The controversy over rising drug prices in the US has been reignited after it emerged that the yearly cost of the life-sustaining rare disease drug Firdapse has been hiked from free to more than $300,000.

Vermont’s independent Senator Bernie Sanders, and outspoken critic of big pharma’s pricing strategies in the US, has written to Catalyst Pharmaceuticals to demand why the price has been increased drastically for the treatment for Lambert-Eaton myasthenic syndrome (LEMS).

Sanders has accused the company of exploiting the country’s orphan drug laws, after acquiring rights to market Firdapse (amifampridine), also known as 3,4-DAP, from Jacobus Pharmaceuticals in December 2018 for a seven-year period.

Catalyst has exclusive rights to market the drug under US orphan drug rules, and initially announced a list price of $375,000 per year, Sanders noted.

Reuters has since reported that Catalyst has now set the price at between $300,000 and $318,750 per year, although rebates and other discounts will reduce the cost by 15% and 20%.
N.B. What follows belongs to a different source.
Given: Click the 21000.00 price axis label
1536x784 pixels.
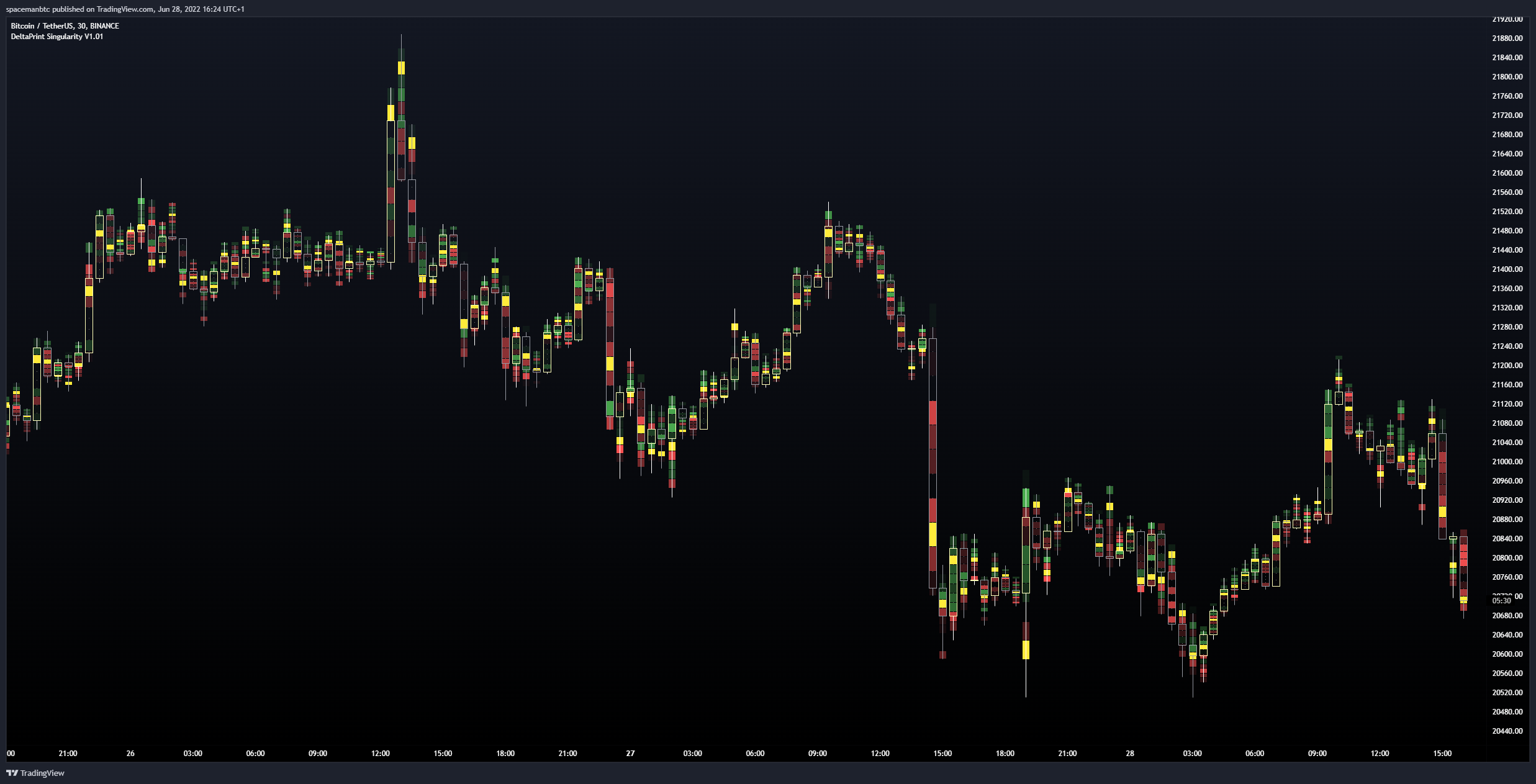Looking at the screenshot, I should click(x=1507, y=462).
The previous supplier had provided the drug for free under the FDA’s compassionate use programme.

Sanders said in a statement that US patients are “frightened as to whether or not they will b e able to maintain access to a drug they depend upon to survive”.

In a Skype interview with Sanders patient Rebecca Hovde, of Wellman, Iowa, she said: “I have friends saying that it’s too much. They know they can’t afford it. And they’re just going to go to bed when their 3,4-DAP runs out.”

Catalyst had been trying Firdapse approved by the FDA for several years, a move that has allowed it to market it as a branded drug with a premium price tag.

The regulator knocked the drug back in 2016 with a “refusal to file letter” so Catalyst refiled in February last year, and the drug was finally approved in November.

In a presentation to investors in December, Catalyst chief financial officer Alicia Grande said the rationale for getting the drug officially approved by the FDA was to provide definitive evidence about its safety and efficacy, and make the drug available to all patients with the disease.

Catalyst estimates that only around 10% of the 3,000 people with the disease in the US received the drug under previous arrangements, and Grande said that it wants to increase to ensure all patients receive it.

The company also wants to study Firdapse in other rare diseases including congenital myasthenic syndromes, MuSK antibody positive myasthenia gravis, and spinal muscular atrophy type 3. In Europe, Firdapse is manufactured and marketed by BioMarin.